### Required task
Copy out the records word for word, from the line with "You are a computer-use agent. This" through the end of the records. Leave the pictures out of your copy.

### Screen-element location records
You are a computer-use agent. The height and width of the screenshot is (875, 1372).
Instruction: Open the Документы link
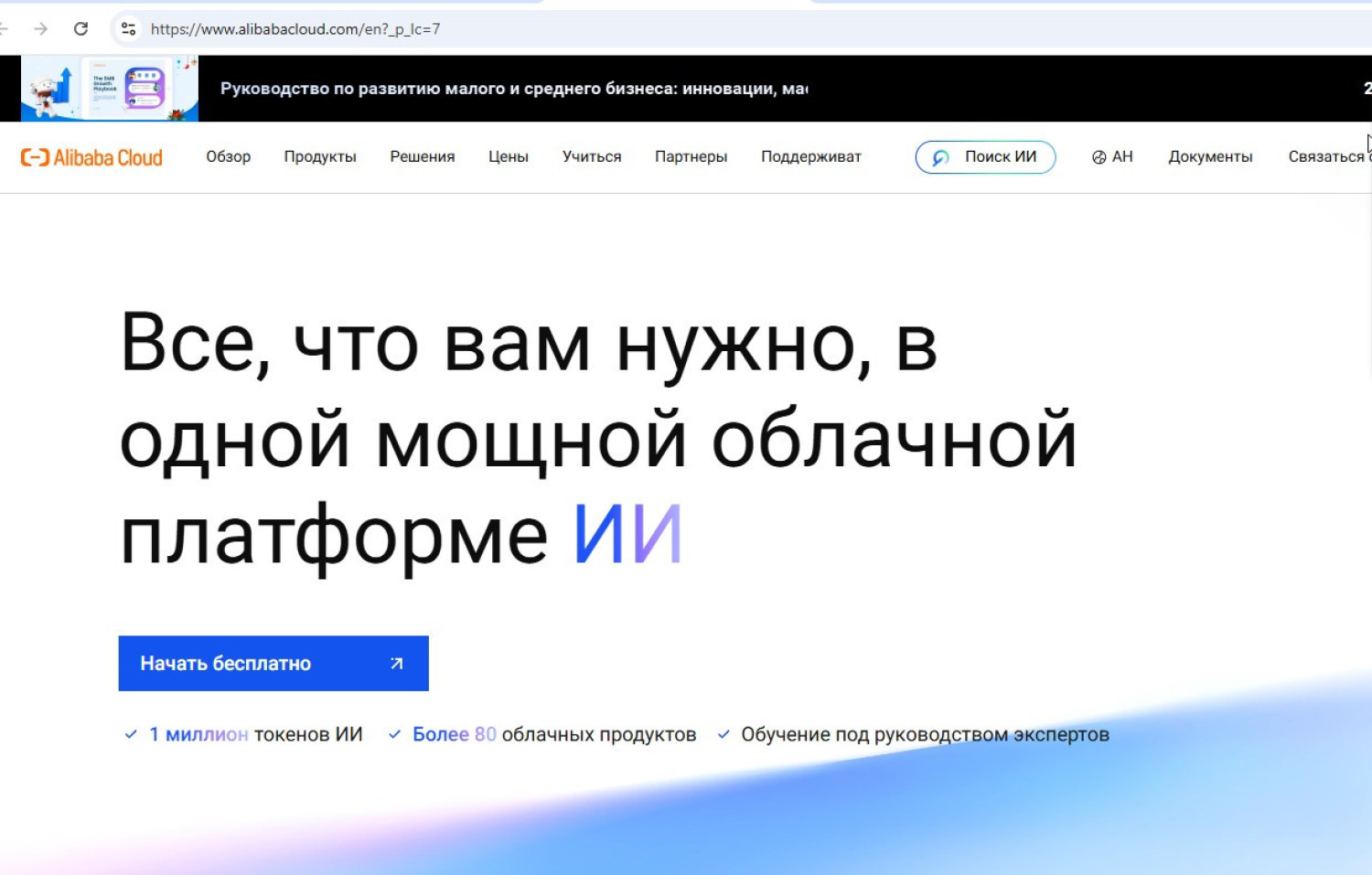[1210, 157]
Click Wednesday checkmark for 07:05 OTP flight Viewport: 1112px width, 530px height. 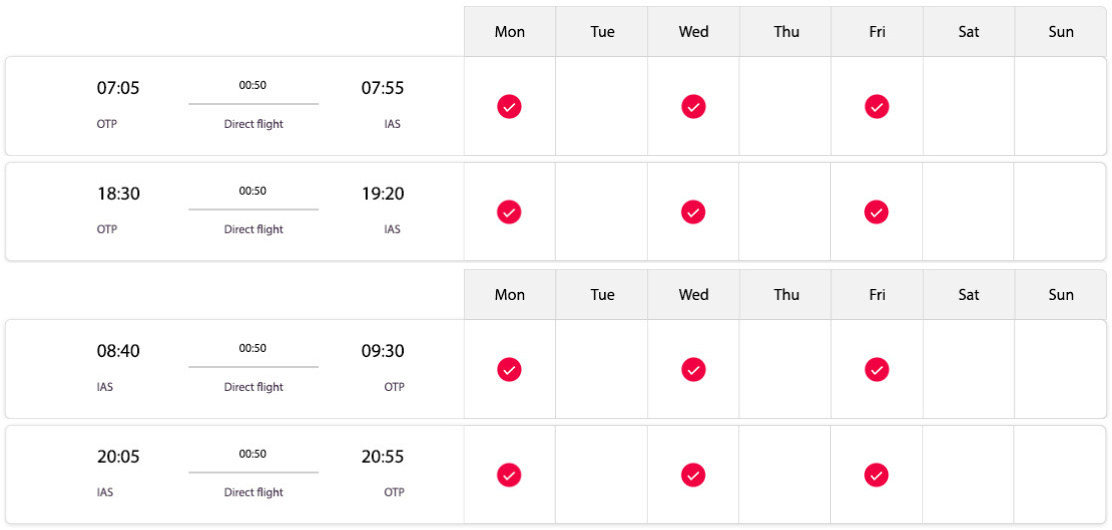694,106
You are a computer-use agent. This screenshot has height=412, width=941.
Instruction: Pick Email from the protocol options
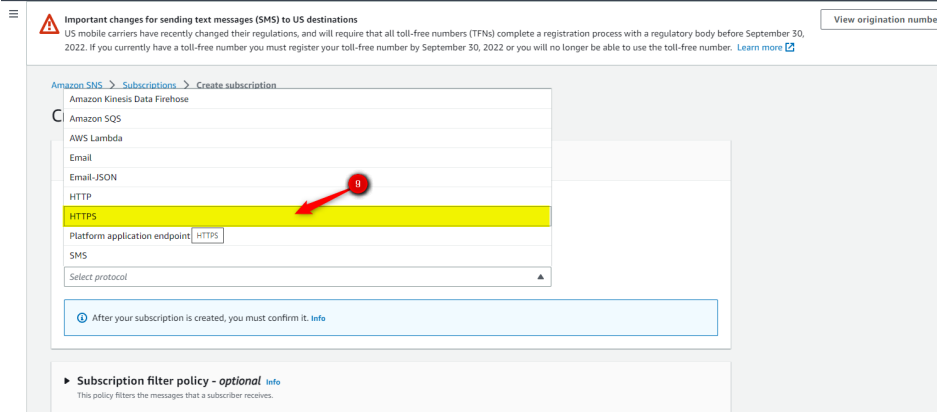click(81, 157)
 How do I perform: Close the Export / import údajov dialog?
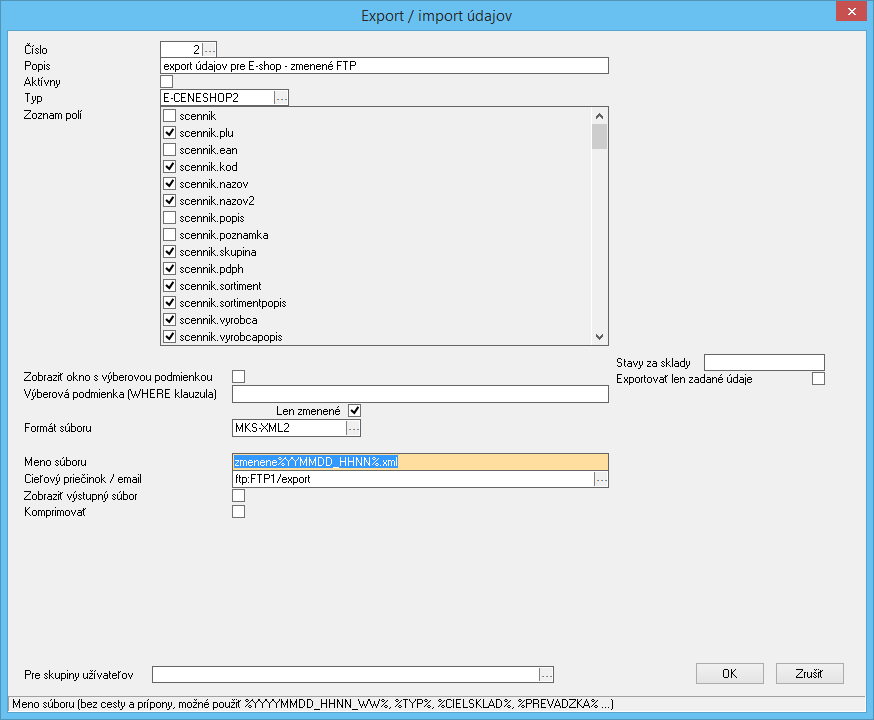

### Output below
You are a computer-use agent. This screenshot has height=412, width=941.
Instruction: Pick Email from the protocol options
click(81, 157)
 How do I perform: Close the Export / import údajov dialog?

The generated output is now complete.